WORK INSTRUCTIONS >>
Everything from the line holding "Click the non-bold" through the last line of the listing needs to be repeated exactly, with no other lines.

MATERIAL PROVIDED >>
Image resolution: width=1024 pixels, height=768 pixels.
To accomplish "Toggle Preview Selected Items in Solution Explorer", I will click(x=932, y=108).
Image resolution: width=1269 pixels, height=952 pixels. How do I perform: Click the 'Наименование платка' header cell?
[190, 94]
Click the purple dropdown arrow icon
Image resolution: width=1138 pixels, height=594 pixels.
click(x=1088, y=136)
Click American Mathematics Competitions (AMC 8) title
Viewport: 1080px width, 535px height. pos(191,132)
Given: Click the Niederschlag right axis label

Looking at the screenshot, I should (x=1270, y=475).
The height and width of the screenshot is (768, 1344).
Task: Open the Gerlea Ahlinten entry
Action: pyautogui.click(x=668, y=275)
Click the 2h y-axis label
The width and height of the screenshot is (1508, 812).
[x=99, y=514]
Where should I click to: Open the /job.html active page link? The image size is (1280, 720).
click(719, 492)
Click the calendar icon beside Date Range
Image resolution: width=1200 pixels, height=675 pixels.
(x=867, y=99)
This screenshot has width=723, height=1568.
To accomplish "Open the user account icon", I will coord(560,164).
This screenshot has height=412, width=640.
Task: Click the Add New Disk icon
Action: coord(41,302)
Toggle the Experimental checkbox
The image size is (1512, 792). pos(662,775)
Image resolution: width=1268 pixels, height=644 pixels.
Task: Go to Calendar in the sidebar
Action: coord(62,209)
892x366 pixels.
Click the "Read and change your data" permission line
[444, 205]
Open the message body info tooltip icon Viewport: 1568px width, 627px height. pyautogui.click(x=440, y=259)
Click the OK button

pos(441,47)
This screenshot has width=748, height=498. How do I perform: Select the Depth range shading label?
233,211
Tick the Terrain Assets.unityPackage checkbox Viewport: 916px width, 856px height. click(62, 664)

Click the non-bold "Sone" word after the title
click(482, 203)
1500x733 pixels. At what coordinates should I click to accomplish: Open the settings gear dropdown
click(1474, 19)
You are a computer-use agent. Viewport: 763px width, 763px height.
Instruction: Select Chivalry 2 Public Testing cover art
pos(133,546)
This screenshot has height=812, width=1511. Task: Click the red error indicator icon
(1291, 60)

EXERCISE OUTPUT >>
Click the non-bold "Sone" word after the title
click(482, 203)
1500x733 pixels. At what coordinates should I click to accomplish: Open the settings gear dropdown
click(1474, 19)
You are a computer-use agent. Viewport: 763px width, 763px height.
Instruction: Select Chivalry 2 Public Testing cover art
pos(133,546)
This screenshot has height=812, width=1511. Task: Click the red error indicator icon
(1291, 60)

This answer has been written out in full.